Segment Open

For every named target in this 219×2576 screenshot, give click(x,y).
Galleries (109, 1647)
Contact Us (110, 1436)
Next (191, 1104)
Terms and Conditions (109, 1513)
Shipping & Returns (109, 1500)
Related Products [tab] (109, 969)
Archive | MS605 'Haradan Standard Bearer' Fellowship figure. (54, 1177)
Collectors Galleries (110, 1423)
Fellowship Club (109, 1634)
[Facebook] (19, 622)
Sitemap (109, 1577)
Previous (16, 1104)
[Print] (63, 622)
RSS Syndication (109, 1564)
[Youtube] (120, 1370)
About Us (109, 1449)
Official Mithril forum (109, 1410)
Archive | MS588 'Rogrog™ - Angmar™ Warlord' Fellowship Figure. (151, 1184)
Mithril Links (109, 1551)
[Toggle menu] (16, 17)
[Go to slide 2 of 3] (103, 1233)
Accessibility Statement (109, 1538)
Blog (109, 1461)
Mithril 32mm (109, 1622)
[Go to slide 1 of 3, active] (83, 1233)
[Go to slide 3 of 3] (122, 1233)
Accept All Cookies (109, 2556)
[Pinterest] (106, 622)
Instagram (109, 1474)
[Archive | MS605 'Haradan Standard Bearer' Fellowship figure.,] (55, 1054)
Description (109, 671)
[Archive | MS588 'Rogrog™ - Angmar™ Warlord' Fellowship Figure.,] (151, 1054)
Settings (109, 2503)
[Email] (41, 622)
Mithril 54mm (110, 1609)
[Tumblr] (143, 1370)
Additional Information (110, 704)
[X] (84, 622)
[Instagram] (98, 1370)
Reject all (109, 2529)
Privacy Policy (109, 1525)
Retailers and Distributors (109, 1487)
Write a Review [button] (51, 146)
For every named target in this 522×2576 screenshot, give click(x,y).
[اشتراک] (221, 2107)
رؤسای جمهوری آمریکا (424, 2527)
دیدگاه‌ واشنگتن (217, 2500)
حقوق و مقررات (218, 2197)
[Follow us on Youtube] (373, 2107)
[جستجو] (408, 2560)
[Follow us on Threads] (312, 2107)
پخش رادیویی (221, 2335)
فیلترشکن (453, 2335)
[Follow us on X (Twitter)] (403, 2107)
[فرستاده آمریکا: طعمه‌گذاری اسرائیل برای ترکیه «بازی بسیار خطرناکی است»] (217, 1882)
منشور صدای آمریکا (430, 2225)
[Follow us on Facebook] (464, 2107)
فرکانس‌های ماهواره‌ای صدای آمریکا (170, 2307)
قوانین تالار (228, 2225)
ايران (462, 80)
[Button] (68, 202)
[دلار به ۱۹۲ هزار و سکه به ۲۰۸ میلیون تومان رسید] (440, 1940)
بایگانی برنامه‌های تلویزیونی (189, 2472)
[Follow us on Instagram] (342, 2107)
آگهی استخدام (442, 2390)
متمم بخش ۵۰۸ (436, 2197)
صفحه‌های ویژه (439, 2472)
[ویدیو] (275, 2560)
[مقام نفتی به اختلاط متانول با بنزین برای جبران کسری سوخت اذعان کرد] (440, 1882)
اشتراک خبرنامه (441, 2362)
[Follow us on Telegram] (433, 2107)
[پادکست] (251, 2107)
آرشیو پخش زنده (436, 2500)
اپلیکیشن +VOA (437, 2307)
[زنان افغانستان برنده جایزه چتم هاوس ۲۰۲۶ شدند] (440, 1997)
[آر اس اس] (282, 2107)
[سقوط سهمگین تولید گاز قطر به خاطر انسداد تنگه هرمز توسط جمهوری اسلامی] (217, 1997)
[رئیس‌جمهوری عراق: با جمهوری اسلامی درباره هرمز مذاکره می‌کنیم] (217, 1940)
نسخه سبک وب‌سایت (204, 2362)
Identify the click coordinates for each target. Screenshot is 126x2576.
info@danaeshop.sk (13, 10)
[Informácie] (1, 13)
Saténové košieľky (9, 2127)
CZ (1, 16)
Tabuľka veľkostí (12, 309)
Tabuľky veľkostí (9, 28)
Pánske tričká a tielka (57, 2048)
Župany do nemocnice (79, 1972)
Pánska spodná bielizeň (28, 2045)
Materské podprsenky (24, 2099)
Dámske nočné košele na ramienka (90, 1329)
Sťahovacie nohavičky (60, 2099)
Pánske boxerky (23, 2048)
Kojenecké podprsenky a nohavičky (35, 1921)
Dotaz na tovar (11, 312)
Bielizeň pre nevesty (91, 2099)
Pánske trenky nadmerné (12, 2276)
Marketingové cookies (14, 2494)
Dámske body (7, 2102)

Segment Closed

* WHAT YOU NEED TO DO:
Provide only the number of lines from the material above that include the word "nohavičky".

* WRITTEN SOLUTION:
2